The announcement was made as MLS officials prepare to gather in Chicago for the annual All-Star game and owner meetings next week. Republic FC will send a contingent to the annual meeting to campaign for their expansion bid.
MLS is expected to announce two expansion awards by December. Sacramento is one of 12 cities vying for those spots and has long been considered one of the front-runners to join the nation’s premier professional soccer league.
If Sacramento loses out, the next construction phase would not begin in spring.
By beginning preparation work at the railyard, Republic FC is hoping to send a message to MLS that its bid is well ahead of the other cities’. The Sacramento stadium, which will be privately financed, already has the approval of the City Council. The deep-pocketed ownership group includes Nagle, San Francisco 49ers principal owner Jed York and former gubernatorial candidate Meg Whitman.
Stadium site delays led a group spearheading San Diego’s bid to ask MLS to postpone its decision on granting the last two spots until after the November 2018 election. Voters in St.
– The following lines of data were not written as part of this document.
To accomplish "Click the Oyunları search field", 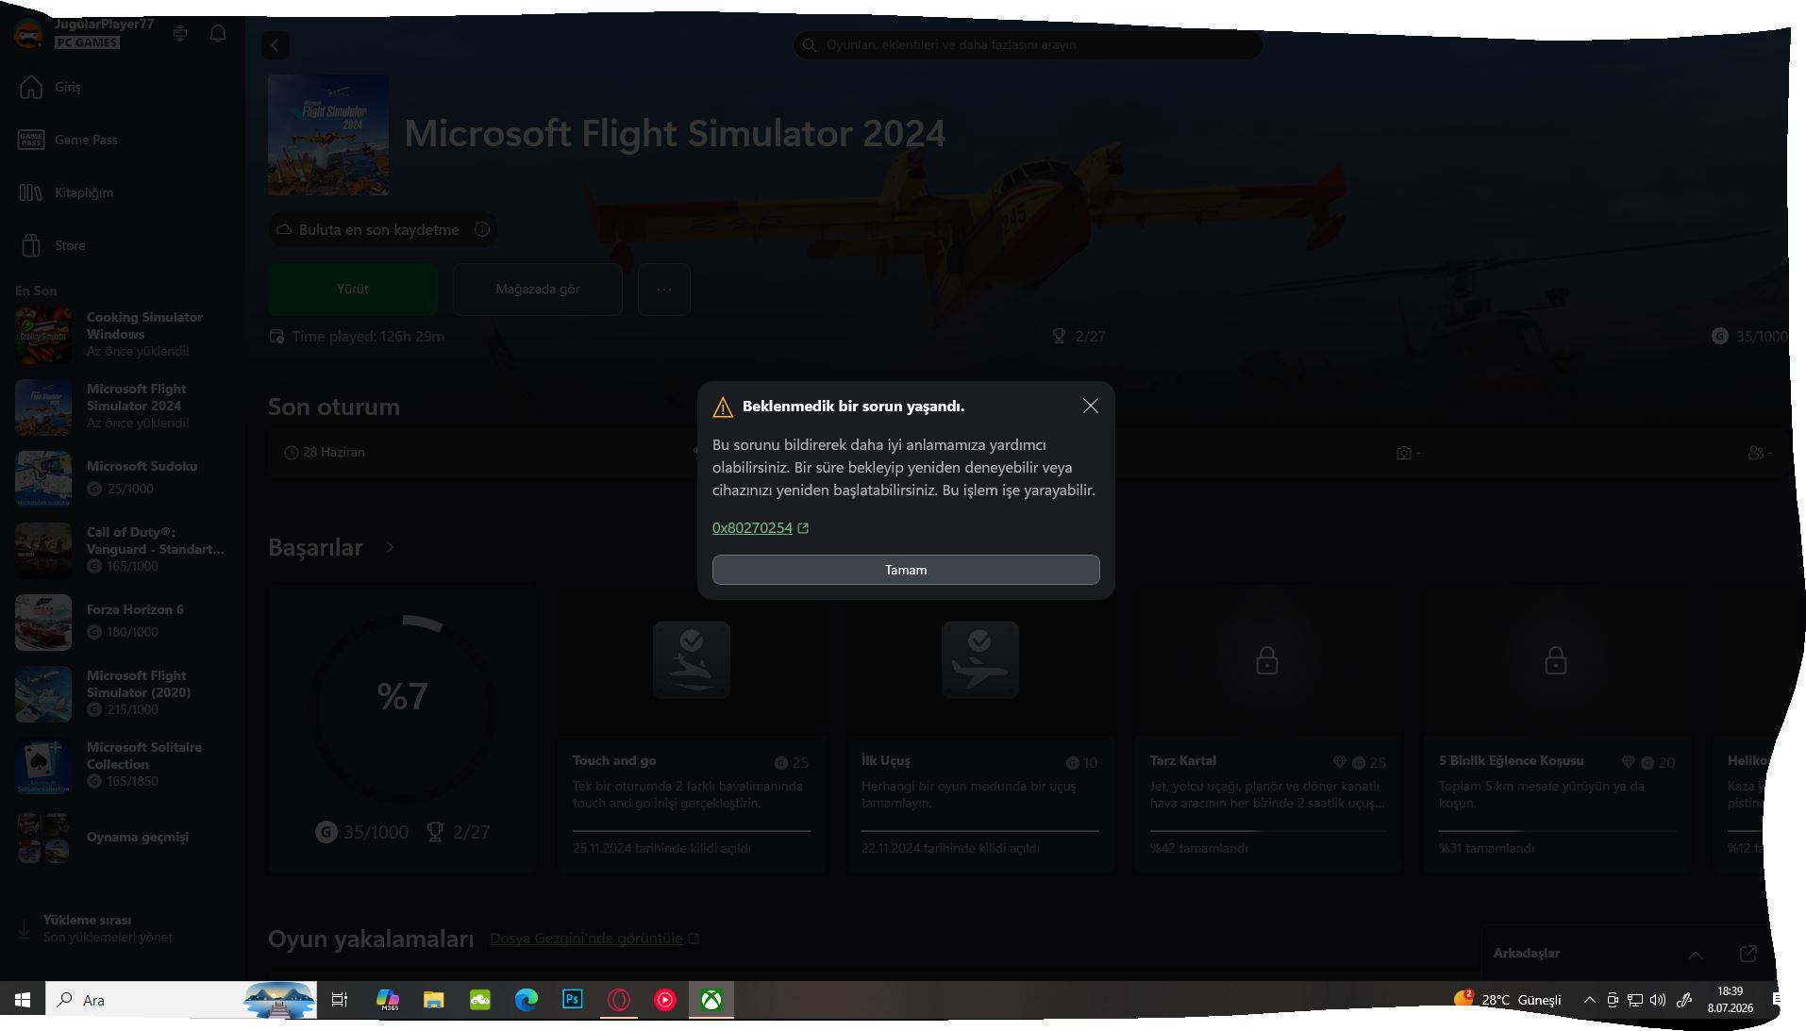I will [x=1028, y=44].
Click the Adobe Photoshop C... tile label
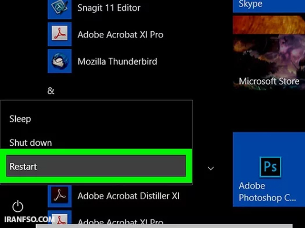 point(267,192)
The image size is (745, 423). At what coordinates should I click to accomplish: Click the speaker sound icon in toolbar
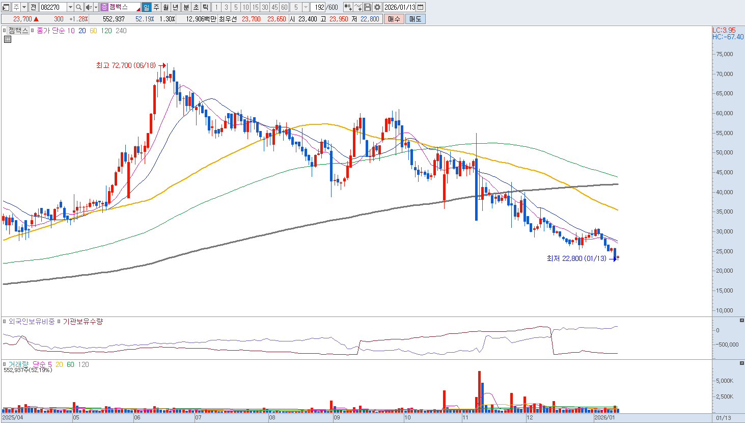pos(89,7)
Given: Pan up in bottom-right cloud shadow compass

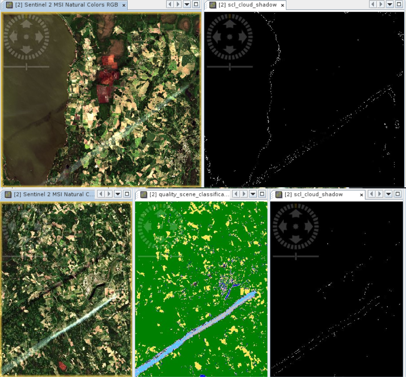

Louis defeated a stadium funding measure in April, a result the league called “clearly a significant setback for the city’s expansion opportunity.”
Lukewarm government support in Charlotte is threatening to leave a funding gap for a soccer stadium in that city. And other bid cities remain in the early stages of their stadium proposals, releasing architectural drawings but lacking advanced funding plans or sites.